Android applications are once again in the hotseat over possible security vulnerabilities.
Security researchers at the Leibniz University of Hanover in Germany recently released a study (PDF) examining the way in which legitimate Android applications in the Google Play marketplace respond to attacks on security protocols known as Secure Sockets Layer (SSL) and Transport Layer Security (TLS). In eight percent of those cases, the researchers found that apps used the security protocols improperly, leaving sensitive data open to hackers with some know-how.
The security team, however, didn’t suggest that anyone has yet deliberately exploited these vulnerabilities.
SSL and TLS are popular security protocols employed across the Web and in Android apps. The protocols encrypt network connection segments to allow for supposedly safe data transmission of sensitive information. However, the researchers argue that some Android applications that connect to the Web and need to transfer data, such as passwords and account information, aren’t using the SSL and TLS protocols properly.
“We introduce MalloDroid, a tool to detect potential vulnerability against Man-In-the-Middle (MITM) attacks,” the researchers wrote. “Our analysis revealed that 1,074 (8.0%) of the apps examined contain SSL/TLS code that is potentially vulnerable to MITM attacks. Various forms of SSL/TLS misuse were discovered during a further manual audit of 100 selected apps that allowed us to successfully launch MITM attacks against 41 apps and gather a large variety of sensitive data.”
MITM attacks occur when a third party — a hacker, thief, spy or what-have-you — inserts itself into a connection between two devices while maintaining the illusion that they are only communicating with each other. All the while, the hacker is capturing the data.
The team found that over 1,000 applications are willing to communicate over SSL with anything that sends out a certificate to communicate. That, the researchers say, allows for MITM attacks, since the third-party hacker can quickly connect with an app.
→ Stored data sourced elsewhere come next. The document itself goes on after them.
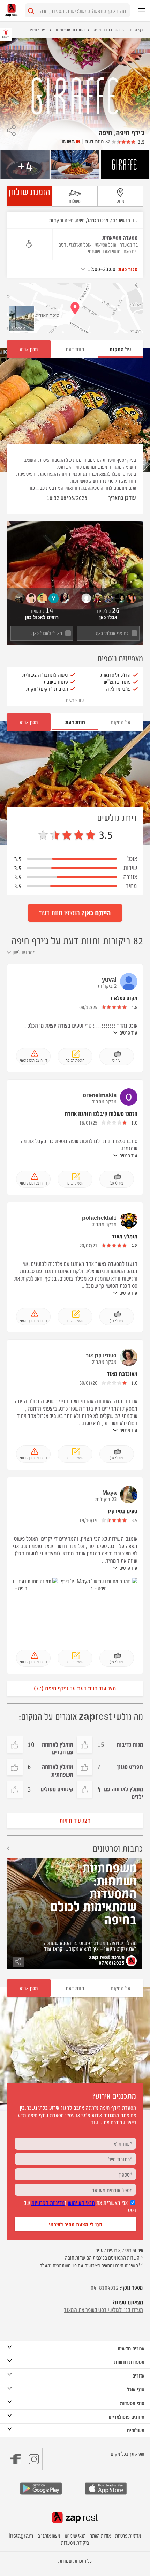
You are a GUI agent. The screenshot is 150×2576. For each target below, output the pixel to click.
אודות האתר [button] (100, 2535)
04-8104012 (105, 2287)
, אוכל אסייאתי (106, 244)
To further determine the extent to which the vulnerabilities could affect users, the researchers chose 100 apps to analyze. Of those, 41 were confirmed to contain vulnerabilities. When exploiting those vulnerabilities, the researchers found that they were able to access credentials for everything from credit cards to social media accounts.
Making matters worse, the researchers found that of those 41 apps, the cumulative install base of the apps is somewhere between 39.5 million and 185 million users, as determined by the range of application downloads provided by the Google Play store. Three of the applications had user install bases of 10 to 50 million.
What can be done to address the problems? Improved permissions and policies built into the operating system might help; so would policies that prevent developers from using their own methods for handling SSL or TLS. The researchers say that Google should also consider checking apps for vulnerable SSL/TLS code before allowing them into its marketplace.
CNET has contacted Google for comment on the findings. We will update this story when we have more information.